Everlasting Moments (Maria Larssons eviga ögonblick) [DVD]
Director : Jan Troell
Screenplay : Niklas Rådström (co-writers Jan Troell and Agneta Ulfsäter-Troell; story by Agneta Ulfsäter-Troell)
MPAA Rating : NR
Year of Release : 2008
Stars : Maria Heiskanen (Maria Larsson), Mikael Persbrandt (Sigfrid Larsson), Jesper Christensen (Sebastian Pedersen), Callin Öhrvall (Maja Larsson 15-22), Nellie Almgren (Maja Larsson age 8-10), Birte Heribertsson (Narrator / Aunt Tora), Ghita Nørby (Miss Fagerdal), Amanda Ooms (Matilda), Emil Jensen (Englund), Claire Wikholm (Grandmother Karna), Ann Petrén (Ida), Antti Reini (Finnish Sea Captain), Annika Lundgren (Miss Öst), Maria Lundqvist (Miss Petrén), Hans Henrik Clemensen (Mr. Fagerdal)
We take photographs for granted, and have for a long time. Especially in the age of digital cameras, YouTube, and Facebook, the wonderment of capturing a fleeting moment and being able to hold it in your hands and examine it has been lost on us. The miracle of capturing time in impressions of light is familiar, expected, even banal. Writing in the late 1940s, the great film theorist André Bazin noted that photographs “embalm time,” by which he meant they are the endpoint of a long history of human attempts (including mummification and sculpture) to stop the unstoppable march of time. Photography has thus allowed us to capture the ephemeral, putting into physical form something that has no actual presence.

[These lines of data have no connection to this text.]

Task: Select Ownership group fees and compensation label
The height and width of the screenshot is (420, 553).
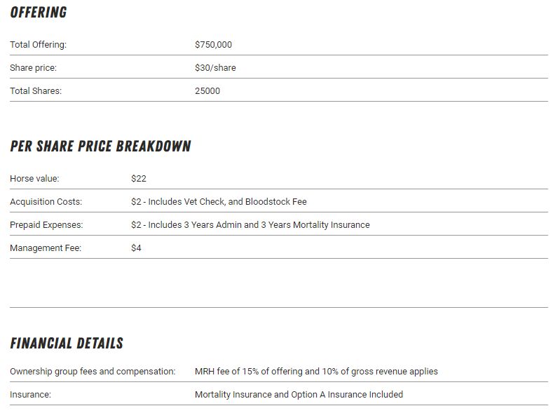Action: tap(93, 372)
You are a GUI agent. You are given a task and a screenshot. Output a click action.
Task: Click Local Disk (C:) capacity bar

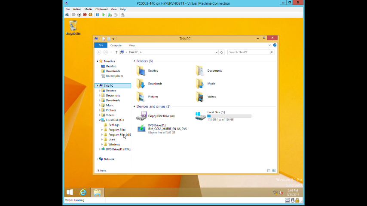(229, 116)
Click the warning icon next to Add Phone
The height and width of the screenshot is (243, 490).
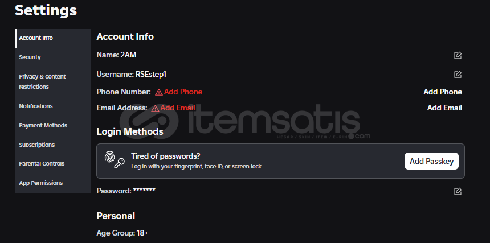159,92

It is that magical, freeing quality of photography that director Jan Troell captures so beautifully in his film Everlasting Moments (Maria Larssons eviga ögonblick). Troell, who began his career as a cinematographer and still shoots most of his own films (he shared credit here with Mischa Gavrjusjov), takes the art of photography with the utmost seriousness, and each shot in the film is testament to the powers of composition and lighting, as well as the internalized understanding we have of faded colors and grain (the entire film has the wintry look of old photographs rediscovered in a box in the back of a closet). Troell is still best known for his historical dramas of the early 1970s, The Emigants (1971) and The New Land (1972), and Everlasting Moments, with its powerful evocation of a time long since past that still speaks to us in the present, is cut from the same cloth, although it bears the traces of an older filmmaker (he’s now 75) who can imbue each frame with his own bittersweet understanding of the great passage of time.
The film tells the story of the contentious marriage between Maria and Sigfrid Larsson (Maria Heiskanen and Mikael Persbrandt) over a 15-year period beginning in 1907, when photography was an established medium of representation and expression, but was still largely outside the purview of non-professionals. The story is narrated by their daughter Maja, who is eight years old when the film begins, but is clearly speaking from a great distance in time (visually and tonally, the film strikes a powerful sense of fading memories in danger of disappearing forever). Maja tells us that Maria won a Contessa folding camera at a carnival while Sigfrid was still courting her, and we see Maria rediscover the camera several years later and learn to use it, first out of curiosity, but then out of a deep-felt need to escape her place in life, even as it causes her guilt by taking away from her responsibilities as a mother. She also feels guilt because she is drawn to Sebastian Pedersen (Jesper Christensen), a kind-hearted photographer who owns a studio and helps her procure chemicals and supplies, thus encouraging her hobby when no one else does. His kindness is a light in the dark, and their relationship is a quiet, unspoken dance of mutual respect and growing attraction.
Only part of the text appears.